Dalam tasawuf dikenal empat tingkatan hijab hati, mulai dari rasa – karsa – cipta – karya. Rasa itu perasaan, karsa itu keinginan -baik yang positif atau negatif, cipta menyangkut pemikiran, sedangkan karya adalah pengamalan.
Misalnya seorang laki-laki melihat seorang perempuan, tatkala tersentuh hatinya menyukai sang wanita itu adalah tingkat rasa. Kemudian apabila rasa itu dibiarkan hingga muncul keinginan, itu karsa syahwat. Lalu apabila karsa dibiarkan semakin kuat sehingga pikirannya merancang bagaimana agar keinginan itu tercapai, maka itu adalah tingkatan cipta. Dan kalau sampai melakukan perbuatan zina maka sudah tingkat karya.
Jadi perbuatan hati itu sudah mulai sejak tingkat ‘rasa’. Oleh karena itu agama mengontrol sejak rasa.
Imam Ali kw berkata tentang melihat perempuan, “pandangan pertama itu rezeki, sedangkan yang kedua adalah fitnah”. Rasulullah saw pun bersabda “apabila engkau berhasrat sesuatu kepada wanita, maka datangilah istrimu, sesungguhnya apa yang engkau cari ada padanya”. Demikian aspek syariat membuat koridor dalam berkehidupan agar hati tertib, hingga tertiblah seluruh tubuh, tidak sembarangan dipakai tanpa aturan Sang Pencipta.

* [ISI TUGAS]: Apa saja empat tingkatan hijab hati menurut teks tentang hijab hati? Catatan ini tidak berkaitan dengan teks tentang hijab hati.

Catatan dari set data penunjukan
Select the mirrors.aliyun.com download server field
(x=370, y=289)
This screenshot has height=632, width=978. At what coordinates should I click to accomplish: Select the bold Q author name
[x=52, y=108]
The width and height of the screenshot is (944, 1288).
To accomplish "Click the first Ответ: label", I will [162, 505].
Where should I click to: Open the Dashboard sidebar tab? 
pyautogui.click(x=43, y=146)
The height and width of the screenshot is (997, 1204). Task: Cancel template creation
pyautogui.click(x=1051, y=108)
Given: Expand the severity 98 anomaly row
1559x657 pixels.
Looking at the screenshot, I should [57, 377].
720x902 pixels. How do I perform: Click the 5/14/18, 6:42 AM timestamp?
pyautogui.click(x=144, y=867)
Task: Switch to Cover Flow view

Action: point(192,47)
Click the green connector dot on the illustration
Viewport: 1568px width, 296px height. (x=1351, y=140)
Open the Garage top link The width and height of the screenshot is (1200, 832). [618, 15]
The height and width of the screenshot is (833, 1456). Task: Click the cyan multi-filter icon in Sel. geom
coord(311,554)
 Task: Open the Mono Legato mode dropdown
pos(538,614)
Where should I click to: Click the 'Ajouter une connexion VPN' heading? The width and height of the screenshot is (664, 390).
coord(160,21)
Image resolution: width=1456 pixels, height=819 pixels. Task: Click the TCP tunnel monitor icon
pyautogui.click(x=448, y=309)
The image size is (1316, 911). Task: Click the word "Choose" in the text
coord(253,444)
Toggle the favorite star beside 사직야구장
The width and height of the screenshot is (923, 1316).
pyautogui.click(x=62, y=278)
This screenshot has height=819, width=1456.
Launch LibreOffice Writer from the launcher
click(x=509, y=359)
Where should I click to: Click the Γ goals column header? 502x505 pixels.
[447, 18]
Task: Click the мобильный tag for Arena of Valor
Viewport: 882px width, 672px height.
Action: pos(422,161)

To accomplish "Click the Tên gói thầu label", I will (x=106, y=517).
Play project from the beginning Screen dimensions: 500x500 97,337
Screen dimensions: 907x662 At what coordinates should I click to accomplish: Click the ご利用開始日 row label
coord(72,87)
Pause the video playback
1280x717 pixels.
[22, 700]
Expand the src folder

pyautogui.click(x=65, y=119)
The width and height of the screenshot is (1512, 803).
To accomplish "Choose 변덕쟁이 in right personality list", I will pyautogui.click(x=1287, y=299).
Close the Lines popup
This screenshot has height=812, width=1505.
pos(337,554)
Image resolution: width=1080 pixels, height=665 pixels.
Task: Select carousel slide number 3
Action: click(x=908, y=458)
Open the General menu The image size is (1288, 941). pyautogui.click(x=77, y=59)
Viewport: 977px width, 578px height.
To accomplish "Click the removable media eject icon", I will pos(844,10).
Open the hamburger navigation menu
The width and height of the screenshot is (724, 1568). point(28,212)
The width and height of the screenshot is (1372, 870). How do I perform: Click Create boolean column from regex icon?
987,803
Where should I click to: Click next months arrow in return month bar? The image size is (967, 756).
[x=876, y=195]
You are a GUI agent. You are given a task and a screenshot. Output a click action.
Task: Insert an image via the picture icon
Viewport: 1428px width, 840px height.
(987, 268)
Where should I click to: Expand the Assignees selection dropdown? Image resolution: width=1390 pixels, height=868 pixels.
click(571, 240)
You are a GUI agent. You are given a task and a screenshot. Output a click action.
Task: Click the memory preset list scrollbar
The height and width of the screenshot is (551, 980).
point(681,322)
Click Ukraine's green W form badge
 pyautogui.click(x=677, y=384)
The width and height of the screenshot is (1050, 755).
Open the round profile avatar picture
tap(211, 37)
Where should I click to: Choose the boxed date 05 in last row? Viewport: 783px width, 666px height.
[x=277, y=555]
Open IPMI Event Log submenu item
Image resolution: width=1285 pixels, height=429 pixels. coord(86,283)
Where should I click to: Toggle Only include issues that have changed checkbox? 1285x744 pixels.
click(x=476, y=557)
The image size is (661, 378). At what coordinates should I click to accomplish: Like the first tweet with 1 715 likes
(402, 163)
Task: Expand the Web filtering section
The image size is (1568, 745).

* [JAWABAN]: Rasa, karsa, cipta, dan karya.